*** Record set Section Begins ***
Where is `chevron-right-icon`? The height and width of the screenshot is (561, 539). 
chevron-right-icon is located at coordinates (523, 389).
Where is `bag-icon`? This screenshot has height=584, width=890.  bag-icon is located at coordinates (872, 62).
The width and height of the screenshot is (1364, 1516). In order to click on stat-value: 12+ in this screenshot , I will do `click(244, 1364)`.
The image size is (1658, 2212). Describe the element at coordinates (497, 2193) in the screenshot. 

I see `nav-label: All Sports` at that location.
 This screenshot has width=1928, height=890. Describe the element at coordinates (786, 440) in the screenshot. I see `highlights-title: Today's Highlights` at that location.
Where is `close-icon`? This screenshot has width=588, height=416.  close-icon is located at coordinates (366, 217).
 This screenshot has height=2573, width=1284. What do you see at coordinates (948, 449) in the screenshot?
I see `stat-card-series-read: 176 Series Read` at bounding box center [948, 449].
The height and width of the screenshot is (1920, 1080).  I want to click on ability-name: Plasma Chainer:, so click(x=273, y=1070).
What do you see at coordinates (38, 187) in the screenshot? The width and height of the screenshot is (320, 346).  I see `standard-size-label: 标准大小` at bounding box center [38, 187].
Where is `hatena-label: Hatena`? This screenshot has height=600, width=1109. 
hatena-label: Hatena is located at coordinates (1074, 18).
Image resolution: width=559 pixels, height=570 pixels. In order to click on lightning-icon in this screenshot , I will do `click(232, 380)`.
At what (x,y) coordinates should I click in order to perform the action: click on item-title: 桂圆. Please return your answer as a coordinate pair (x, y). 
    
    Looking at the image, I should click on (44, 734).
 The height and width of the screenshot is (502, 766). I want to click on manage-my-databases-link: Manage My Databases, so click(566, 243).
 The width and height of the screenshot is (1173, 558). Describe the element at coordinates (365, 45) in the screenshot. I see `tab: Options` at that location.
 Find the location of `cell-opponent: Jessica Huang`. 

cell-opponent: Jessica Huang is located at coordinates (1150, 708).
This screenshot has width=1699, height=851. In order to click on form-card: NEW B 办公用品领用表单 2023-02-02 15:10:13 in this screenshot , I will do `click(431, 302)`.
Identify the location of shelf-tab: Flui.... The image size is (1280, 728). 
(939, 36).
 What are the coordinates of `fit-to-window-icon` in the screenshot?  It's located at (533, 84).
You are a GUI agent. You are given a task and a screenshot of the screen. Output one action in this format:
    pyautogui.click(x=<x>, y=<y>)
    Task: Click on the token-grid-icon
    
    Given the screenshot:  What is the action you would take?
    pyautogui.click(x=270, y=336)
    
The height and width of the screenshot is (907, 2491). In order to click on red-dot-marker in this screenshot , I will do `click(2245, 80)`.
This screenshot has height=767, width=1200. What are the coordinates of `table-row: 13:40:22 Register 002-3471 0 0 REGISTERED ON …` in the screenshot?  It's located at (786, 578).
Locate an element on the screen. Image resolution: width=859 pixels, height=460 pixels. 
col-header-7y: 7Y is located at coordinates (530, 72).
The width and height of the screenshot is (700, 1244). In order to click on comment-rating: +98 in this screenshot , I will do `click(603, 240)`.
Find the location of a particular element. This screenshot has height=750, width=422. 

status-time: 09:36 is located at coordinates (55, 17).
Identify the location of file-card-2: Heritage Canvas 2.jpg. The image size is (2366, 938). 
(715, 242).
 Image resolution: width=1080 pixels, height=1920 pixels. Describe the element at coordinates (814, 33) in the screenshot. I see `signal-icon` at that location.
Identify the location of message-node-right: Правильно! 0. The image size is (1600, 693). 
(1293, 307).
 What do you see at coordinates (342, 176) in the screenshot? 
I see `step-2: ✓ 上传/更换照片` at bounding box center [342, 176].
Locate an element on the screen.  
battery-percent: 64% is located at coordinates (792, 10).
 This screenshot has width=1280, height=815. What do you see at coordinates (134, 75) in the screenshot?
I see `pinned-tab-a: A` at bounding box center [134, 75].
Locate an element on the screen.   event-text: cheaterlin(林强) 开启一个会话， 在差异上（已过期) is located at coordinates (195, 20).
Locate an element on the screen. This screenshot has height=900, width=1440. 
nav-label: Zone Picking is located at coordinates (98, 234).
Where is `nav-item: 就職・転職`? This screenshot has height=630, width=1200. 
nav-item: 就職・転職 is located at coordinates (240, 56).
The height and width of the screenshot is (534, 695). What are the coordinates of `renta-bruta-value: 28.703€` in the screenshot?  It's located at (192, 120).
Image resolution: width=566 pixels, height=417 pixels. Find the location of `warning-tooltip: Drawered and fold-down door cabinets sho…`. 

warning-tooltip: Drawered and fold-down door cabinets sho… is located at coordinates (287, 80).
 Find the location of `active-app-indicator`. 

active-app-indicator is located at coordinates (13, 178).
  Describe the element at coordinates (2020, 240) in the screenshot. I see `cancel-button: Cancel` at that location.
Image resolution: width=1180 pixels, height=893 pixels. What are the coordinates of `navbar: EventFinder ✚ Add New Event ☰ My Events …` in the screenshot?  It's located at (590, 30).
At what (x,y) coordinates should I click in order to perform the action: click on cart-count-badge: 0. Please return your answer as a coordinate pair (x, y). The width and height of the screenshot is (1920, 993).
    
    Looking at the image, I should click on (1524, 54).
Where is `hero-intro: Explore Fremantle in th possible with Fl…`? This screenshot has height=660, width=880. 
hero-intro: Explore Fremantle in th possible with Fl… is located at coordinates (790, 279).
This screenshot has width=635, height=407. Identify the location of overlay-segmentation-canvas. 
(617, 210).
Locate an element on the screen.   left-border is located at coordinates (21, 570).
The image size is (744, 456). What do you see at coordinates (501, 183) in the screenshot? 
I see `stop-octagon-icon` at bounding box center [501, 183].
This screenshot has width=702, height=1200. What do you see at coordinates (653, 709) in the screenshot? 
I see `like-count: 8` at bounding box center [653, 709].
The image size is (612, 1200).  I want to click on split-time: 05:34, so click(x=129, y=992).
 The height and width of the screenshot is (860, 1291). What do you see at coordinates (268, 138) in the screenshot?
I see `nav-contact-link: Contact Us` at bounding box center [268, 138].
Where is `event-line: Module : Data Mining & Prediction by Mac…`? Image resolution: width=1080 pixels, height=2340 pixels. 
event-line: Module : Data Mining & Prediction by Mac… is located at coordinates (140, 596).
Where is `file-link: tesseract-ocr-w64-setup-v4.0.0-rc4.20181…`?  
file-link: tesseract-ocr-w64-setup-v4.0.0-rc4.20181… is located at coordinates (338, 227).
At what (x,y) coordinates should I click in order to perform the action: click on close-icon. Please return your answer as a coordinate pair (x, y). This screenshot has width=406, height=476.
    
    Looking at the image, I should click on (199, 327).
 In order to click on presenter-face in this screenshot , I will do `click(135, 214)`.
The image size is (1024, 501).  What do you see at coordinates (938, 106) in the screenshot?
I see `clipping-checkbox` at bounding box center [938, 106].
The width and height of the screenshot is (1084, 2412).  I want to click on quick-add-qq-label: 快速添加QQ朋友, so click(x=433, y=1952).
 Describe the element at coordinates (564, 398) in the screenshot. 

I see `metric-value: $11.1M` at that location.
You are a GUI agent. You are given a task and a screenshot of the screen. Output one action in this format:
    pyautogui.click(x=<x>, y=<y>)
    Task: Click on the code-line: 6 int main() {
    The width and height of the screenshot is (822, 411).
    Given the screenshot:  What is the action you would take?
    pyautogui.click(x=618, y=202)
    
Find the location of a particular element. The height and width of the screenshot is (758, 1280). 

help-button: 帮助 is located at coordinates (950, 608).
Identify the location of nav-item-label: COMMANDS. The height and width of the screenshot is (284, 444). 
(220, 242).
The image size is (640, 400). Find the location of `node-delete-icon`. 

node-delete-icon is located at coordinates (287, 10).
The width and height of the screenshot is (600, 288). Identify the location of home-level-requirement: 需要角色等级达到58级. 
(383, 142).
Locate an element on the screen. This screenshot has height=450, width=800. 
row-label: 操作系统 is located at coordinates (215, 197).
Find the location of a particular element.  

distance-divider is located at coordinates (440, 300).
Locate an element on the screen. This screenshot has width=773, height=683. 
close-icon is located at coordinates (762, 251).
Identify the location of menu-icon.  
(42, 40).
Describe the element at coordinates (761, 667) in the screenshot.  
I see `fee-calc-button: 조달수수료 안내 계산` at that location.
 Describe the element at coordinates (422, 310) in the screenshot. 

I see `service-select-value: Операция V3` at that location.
*** Record set Section Ends ***
Return everything from the line containing "The image size is (1024, 501)." down to the line containing "(220, 242).", both included, copied verbatim.

• Completed exercise:
The image size is (1024, 501).  What do you see at coordinates (938, 106) in the screenshot?
I see `clipping-checkbox` at bounding box center [938, 106].
The width and height of the screenshot is (1084, 2412).  I want to click on quick-add-qq-label: 快速添加QQ朋友, so click(x=433, y=1952).
 Describe the element at coordinates (564, 398) in the screenshot. 

I see `metric-value: $11.1M` at that location.
You are a GUI agent. You are given a task and a screenshot of the screen. Output one action in this format:
    pyautogui.click(x=<x>, y=<y>)
    Task: Click on the code-line: 6 int main() {
    The width and height of the screenshot is (822, 411).
    Given the screenshot:  What is the action you would take?
    pyautogui.click(x=618, y=202)
    
Find the location of a particular element. The height and width of the screenshot is (758, 1280). 

help-button: 帮助 is located at coordinates (950, 608).
Identify the location of nav-item-label: COMMANDS. The height and width of the screenshot is (284, 444). 
(220, 242).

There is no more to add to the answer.